##### Selected excerpt
Powerlifting (with the addition of overhead pressing, because yes) is a way to change that narrative with my clients.

[Read more: Why body standards disproportionately impact female strength athletes.]

Image via U.S. Air Force photo/Roland Balik

Training Women in Powerlifting

When I tell my clients that I’m a competitive powerlifter, they inevitably ask me all kinds of questions, because really, who willingly volunteers to try for their max lifting efforts on a stage in front of so many skilled eyes?

When I tell my clients (of all genders) that they, too, would be good at powerlifting, they inevitably say with excitement in their eyes?, “Really? Me? Seriously?” And they stand a little straighter and taller.

To me, teaching people who have always been taught to associate femininity with weakness that they are powerful is, really, the point of personal training. What better goal, what healthier goal, can we have with our clients than assisting them on their journey towards increased self-love, self-efficacy, and the belief that they deserve to take up space in the world?
##########
##### Extracted material
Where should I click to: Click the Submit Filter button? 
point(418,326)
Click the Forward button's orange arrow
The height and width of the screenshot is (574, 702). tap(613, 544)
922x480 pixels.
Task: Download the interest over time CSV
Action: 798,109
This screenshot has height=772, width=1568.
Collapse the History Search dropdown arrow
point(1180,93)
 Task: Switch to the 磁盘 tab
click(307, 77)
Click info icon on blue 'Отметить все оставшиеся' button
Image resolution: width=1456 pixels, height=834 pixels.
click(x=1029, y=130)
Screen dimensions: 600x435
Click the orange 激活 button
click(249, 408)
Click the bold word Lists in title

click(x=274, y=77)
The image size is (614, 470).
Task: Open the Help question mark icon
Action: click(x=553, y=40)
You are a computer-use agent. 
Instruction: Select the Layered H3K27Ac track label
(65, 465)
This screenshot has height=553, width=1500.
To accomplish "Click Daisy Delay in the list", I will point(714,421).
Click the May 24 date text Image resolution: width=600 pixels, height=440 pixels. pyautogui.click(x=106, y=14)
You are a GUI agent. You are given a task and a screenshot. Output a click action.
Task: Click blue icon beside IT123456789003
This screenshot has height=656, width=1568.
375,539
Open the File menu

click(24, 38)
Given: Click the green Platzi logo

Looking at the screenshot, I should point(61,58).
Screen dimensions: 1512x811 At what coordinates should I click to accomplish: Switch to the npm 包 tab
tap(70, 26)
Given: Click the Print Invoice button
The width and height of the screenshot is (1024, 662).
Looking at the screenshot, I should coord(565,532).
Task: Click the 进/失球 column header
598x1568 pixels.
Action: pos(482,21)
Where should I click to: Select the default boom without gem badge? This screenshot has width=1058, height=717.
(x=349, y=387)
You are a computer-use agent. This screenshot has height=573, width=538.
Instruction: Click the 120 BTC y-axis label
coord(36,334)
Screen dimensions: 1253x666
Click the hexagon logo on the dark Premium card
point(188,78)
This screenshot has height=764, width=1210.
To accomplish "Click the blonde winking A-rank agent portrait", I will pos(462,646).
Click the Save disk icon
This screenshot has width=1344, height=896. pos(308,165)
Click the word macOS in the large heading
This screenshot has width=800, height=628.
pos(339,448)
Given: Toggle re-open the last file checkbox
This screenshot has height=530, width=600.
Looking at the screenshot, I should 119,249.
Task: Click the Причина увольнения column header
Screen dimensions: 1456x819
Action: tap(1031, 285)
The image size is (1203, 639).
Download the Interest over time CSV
##########
### Things to do
A. In the passage on training women in powerlifting, what does the author add to powerlifting when working with clients?
B. Decide whether each statement agrees with the passage on training women in powerlifting, and quote the words that settle it: (i) The author competes in powerlifting. (ii) The author tells only female clients that they would be good at powerlifting. (iii) The author calls teaching people who associate femininity with weakness that they are powerful the point of personal training.
C. Pick up the passage on training women in powerlifting after its final sentence and continue it in the same voice.

### Answers
A. Overhead pressing.

B.
(i) Yes: "I’m a competitive powerlifter"
(ii) No: "When I tell my clients (of all genders) that they, too, would be good at powerlifting"
(iii) Yes: "teaching people who have always been taught to associate femininity with weakness that they are powerful is, really, the point of personal training"

C.
If you’re a new lifter, get your form down solid and guess what? You can powerlift.

If you’re a trainer, stop assuming women don’t want to powerlift when they know that all it means is getting stronger, more stable, giving themselves permission to take up space in the bro dungeon. If you’re a trainer, encourage women to powerlift, kettlebell swing, weightlift, battle rope. Anything that will show them what it means to take up space in a positive way; because people of all genders deserve to know what that feels like.

Because maybe, then, the bro dungeon can be transformed into a place with room for all people of any and all genders.

Featured image by Jay Polish.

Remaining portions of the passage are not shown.